Growing up in Atlanta during the 1960’s was considerably different from today. My immediate neighborhood and the business district were miles apart, but it was my world to explore. Early Saturday morning, I would set out on my bike with a group of friends and not return home until late at night. Since this was decades before cell phones, our parents had no idea where we were, but somehow we survived. This was how we learned to push the boundaries and take risks. (Of course, some risks were unnecessary adolescent dares.) It occurs to me that, by and large, we don’t give our children the freedom to do that. As the father of two daughters, I must admit that I’m as guilty as the next guy in being overly protective of my children.
Recently I ran across an article from several years ago written by Greg Siering, of Indiana University about the importance of risk-taking and failure in the student learning process. The gist of the article was that risk-taking should be encouraged as a fundamental part of the learning experience. It occurred to me that our early childhood experiences significantly influence our tolerance for risk when we get older. So that raises a couple of questions: By protecting our children against risks, whether on the playground, in their neighborhoods or at home, are we creating generations of naturally risk-averse corporate leaders? And if we accept the natural relationship between risk-taking and entrepreneurism, are we setting the stage for an inclination against entrepreneurism in the future?

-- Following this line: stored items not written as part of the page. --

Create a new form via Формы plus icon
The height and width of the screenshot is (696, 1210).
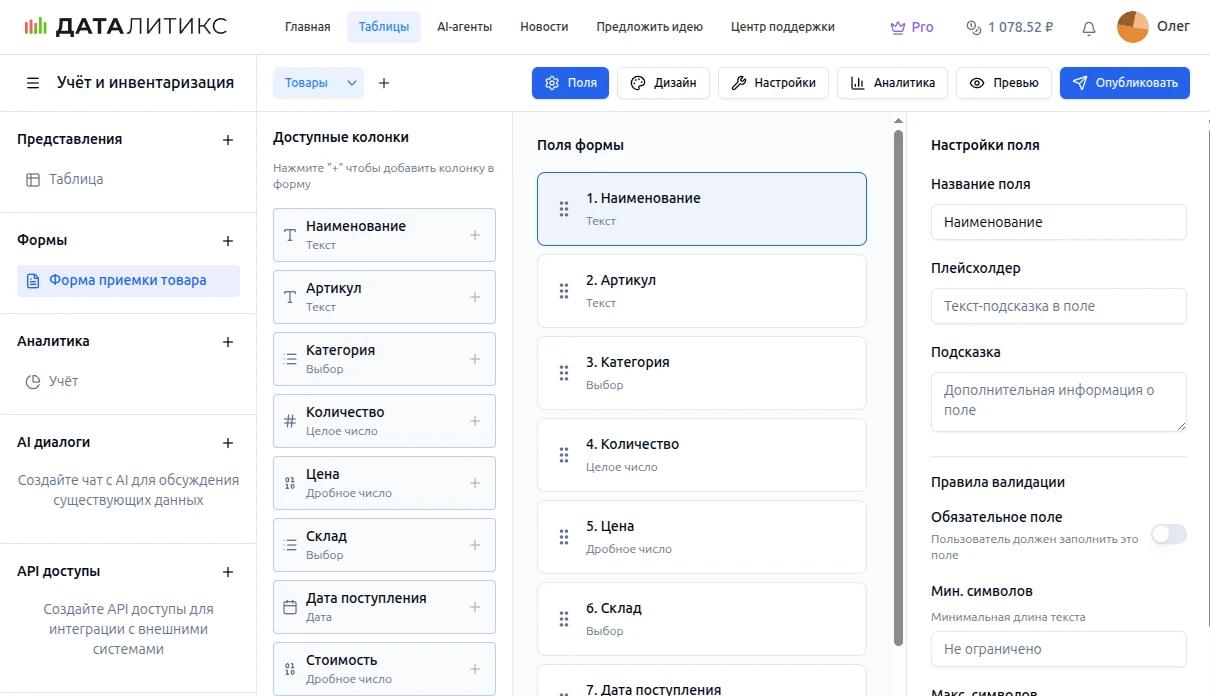pyautogui.click(x=228, y=241)
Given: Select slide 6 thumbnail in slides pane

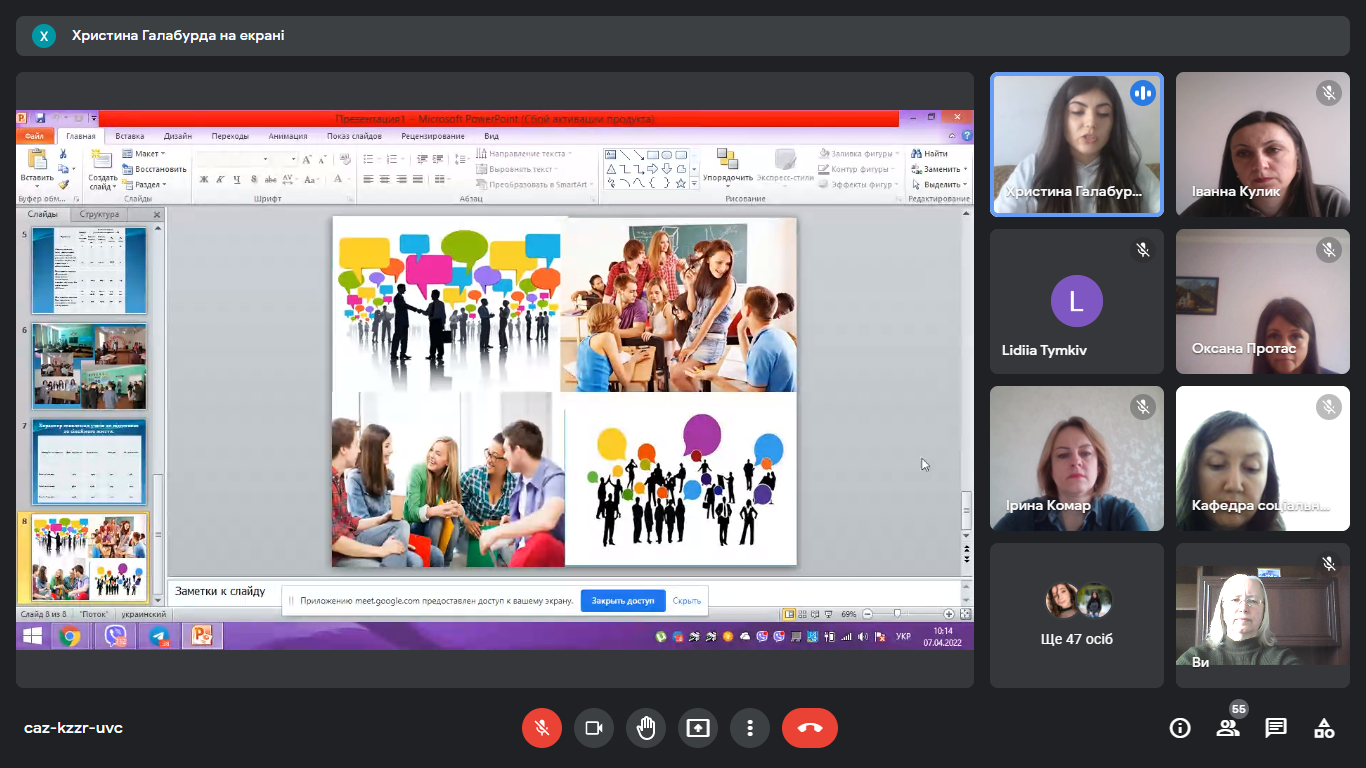Looking at the screenshot, I should pos(89,365).
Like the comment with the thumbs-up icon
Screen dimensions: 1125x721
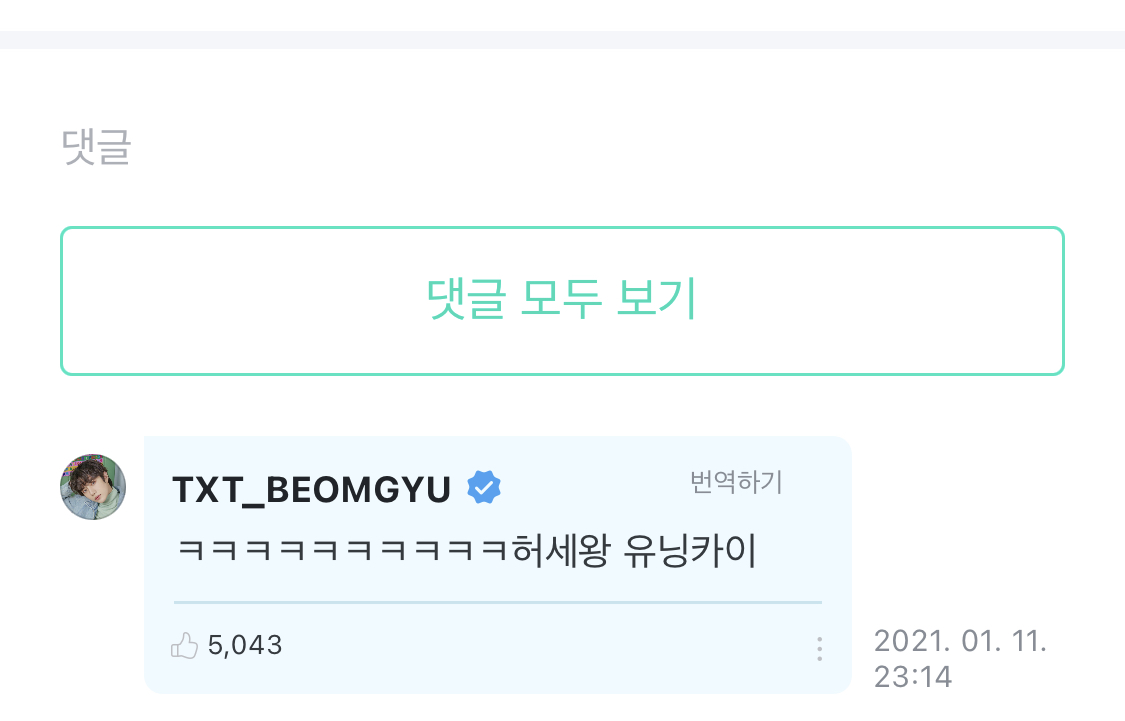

Richard Branson tells this story of when he was around five years old. On a return trip from shopping, his mother, Eve, stopped the car and told him to find the rest of the three-mile trip home alone. This experience, along with many other influences attributed to his “mum”, shaped who he is today, a highly successful, risk-taking entrepreneur.
So is there a parallel between risk-aversion in child rearing today and what we see in large companies that are unwilling to take risks for fear of jeopardizing the position they have built on past successes? There’s comfort in the status quo when things are going well. I wrote about this latter point in an earlier article, Risk and Innovation. Have the successes of recent generations also created an environment that discourages risk-taking for fear that we will jeopardize the trappings of our success?
Now I’m not advocating dumping our small children out of the car miles from home and having them fend for themselves. (Though, I will admit that my daughters have been threatened with this.) But what I am suggesting, or at least proposing for consideration, is that we look for ways to encourage risk-taking in our children. It could make all the difference in the world, for them and for our entrepreneurial society, when they grow up.